THE FOOL

Why Christ Condemned Calling Someone a Fool

The fool in Bible terms is not quite what we might think. Why does calling someone a “fool” put a person in danger of going to hell, according to Jesus? The answer is, it does, and it doesn’t.

There is a marked difference in how we use the word today contrasted with what Jesus meant. Today, we likely think a person is a fool if he does something ill-advised. But in Bible times it meant far more than that. The statement is found in Matthew 5:22, and it is part of what is commonly known as Jesus’ Sermon on the Mount. There, He says, “Whoever is angry with his brother without a cause shall be in danger of the judgment. And whoever says to his brother ‘Raca!’ [an Aramaic word referring to an empty-headed person] shall be in danger of the council. But whoever says, ‘You fool!’ shall be in danger of hell fire.” To grasp the meaning of this warning, we need to understand the context.

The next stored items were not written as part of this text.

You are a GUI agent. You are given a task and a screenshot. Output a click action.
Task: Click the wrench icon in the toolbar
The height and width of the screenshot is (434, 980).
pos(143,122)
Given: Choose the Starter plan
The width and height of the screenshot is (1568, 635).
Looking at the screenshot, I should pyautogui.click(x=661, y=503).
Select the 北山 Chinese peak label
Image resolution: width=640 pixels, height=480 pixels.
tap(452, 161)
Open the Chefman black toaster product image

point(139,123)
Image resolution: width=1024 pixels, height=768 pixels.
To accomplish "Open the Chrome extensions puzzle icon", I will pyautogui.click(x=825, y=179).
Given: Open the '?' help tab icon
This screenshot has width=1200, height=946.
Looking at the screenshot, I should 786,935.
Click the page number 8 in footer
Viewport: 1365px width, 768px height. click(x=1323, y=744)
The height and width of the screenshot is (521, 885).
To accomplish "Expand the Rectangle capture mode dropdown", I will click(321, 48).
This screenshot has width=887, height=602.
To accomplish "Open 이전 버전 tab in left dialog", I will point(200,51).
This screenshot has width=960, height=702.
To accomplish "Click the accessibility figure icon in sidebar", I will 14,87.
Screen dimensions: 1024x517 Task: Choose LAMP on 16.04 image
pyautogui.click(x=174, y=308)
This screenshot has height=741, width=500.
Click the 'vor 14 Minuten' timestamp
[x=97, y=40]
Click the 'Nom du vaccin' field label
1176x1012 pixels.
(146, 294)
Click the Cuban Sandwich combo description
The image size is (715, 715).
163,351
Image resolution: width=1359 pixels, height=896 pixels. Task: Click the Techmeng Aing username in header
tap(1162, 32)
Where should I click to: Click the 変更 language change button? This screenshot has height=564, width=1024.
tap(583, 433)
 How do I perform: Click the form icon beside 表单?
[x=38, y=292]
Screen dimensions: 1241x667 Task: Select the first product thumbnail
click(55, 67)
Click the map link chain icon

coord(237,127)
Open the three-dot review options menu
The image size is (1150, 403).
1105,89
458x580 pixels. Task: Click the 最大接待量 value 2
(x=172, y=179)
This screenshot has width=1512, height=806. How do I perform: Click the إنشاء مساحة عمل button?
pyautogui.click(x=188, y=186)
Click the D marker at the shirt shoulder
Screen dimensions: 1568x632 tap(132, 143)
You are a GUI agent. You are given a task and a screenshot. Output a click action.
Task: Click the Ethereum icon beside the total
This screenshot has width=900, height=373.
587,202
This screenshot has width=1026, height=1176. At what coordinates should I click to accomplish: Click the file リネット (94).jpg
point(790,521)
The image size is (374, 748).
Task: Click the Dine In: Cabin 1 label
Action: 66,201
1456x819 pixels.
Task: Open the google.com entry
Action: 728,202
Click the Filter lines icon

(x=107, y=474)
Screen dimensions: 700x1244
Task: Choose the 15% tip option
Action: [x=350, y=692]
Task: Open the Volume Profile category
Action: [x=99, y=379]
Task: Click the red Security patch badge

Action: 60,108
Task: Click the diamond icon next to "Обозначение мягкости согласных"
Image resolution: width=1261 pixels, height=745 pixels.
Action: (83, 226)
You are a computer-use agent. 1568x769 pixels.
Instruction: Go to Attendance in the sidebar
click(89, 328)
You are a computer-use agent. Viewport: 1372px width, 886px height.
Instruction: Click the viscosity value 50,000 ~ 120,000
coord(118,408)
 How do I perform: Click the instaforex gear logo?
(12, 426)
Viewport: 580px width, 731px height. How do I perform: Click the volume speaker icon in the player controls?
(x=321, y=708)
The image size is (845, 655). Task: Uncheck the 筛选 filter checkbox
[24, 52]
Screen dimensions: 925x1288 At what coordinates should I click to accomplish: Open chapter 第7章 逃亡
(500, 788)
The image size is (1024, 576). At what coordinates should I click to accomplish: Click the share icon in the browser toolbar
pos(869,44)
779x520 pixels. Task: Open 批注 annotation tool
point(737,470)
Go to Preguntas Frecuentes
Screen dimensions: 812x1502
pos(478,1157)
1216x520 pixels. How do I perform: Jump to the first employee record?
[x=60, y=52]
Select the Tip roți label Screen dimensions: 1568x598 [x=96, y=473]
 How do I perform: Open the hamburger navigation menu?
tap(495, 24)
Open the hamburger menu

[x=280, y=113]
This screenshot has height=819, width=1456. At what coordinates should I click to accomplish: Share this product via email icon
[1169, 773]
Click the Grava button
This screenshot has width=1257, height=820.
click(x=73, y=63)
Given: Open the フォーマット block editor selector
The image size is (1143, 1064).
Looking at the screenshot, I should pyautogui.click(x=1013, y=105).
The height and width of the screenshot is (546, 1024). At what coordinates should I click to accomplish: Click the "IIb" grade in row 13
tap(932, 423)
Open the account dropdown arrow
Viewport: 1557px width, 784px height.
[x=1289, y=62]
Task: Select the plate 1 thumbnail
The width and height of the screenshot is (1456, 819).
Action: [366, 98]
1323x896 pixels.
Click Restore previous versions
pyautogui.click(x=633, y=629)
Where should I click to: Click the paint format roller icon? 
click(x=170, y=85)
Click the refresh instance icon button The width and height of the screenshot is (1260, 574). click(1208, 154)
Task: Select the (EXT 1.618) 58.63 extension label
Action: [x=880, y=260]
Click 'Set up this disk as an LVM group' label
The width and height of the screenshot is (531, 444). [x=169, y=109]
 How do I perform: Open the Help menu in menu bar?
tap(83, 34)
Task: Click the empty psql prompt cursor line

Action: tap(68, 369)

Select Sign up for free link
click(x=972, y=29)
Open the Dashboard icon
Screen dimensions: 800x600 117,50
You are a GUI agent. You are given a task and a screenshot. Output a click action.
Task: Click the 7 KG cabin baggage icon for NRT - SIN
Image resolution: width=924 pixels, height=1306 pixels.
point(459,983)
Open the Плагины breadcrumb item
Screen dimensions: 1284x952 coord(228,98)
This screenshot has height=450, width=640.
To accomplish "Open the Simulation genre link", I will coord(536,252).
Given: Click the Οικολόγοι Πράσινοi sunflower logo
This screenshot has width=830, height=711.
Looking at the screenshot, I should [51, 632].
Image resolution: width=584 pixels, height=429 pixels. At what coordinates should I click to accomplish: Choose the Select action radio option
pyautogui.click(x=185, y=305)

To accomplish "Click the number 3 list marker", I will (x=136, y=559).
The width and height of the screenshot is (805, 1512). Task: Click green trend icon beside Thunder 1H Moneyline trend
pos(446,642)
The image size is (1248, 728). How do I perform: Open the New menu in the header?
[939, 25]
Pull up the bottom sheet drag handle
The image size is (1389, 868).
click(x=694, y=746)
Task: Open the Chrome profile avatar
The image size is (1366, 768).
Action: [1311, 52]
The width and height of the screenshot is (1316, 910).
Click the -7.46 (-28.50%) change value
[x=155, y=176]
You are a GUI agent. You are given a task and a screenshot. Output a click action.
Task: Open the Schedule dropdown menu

In that day, some had reduced Judiasm to a matter of externals. Act the right way, and perform the right rituals, and you were a good Jew. Matters of the heart were being ignored. But using several commandments of the Old Testament Law, Jesus demonstrates to His hearers that God’s standard involves not only outward acts (as the Pharisees taught) but inward attitudes (cf. vs. 27-28). In vs. 21-22, the discussion concerns the act of murder and the underlying attitude that can lead to it, malicious anger. In vs. 22, three levels of severity are described, each falling short of physical murder, but each sinful and destructive.

1) If a person nurses a hateful and malicious attitude toward a fellow Jew (“his brother”), he could well be brought up before the local magistrate (“the judgment”).

2) If his hatred is expressed in words of angry contempt (such as “Raca!”–the equivalent of “You stupid idiot!”) it could be a matter for the Jewish supreme court, called the Sanhedrin (“the council”).

3) Worse still, the one who calls his brother a “fool” thereby suggests his own unsaved condition, which therefore means he is in peril of eternal damnation.

In our own culture, there would seem to be little difference between the last two of these. But the latter term is given a much stronger meaning in the Old Testament. The fool is a godless, and immoral person (cf. Ps. 14:1; Prov. 9:13-18; 14:9). He is a wicked reprobate, destitute of spirituality. Further, and most significantly, many of the translators see the epithet, “You fool!” as implying a curse. Rotherham’s New Testament has, “You cursed fool” [i.e. ‘You damned fool!’].” And the Twentieth Century New Testament paraphrases, “Whoever calls down curses upon him.” The Living Bible paraphrase has, “And if you curse him...”

Out of hateful and malicious anger, one individual is sitting in judgment on another (in effect, taking the place of God) and calling down eternal destruction on the object of his hateful wrath. This bears little relation to our current use of the word, referring to someone lacking in common sense who does something silly. In the Jewish culture, branding someone a fool was close to murder. It reflected an arrogant and hateful attitude calling for immediate correction (vs. 23-24).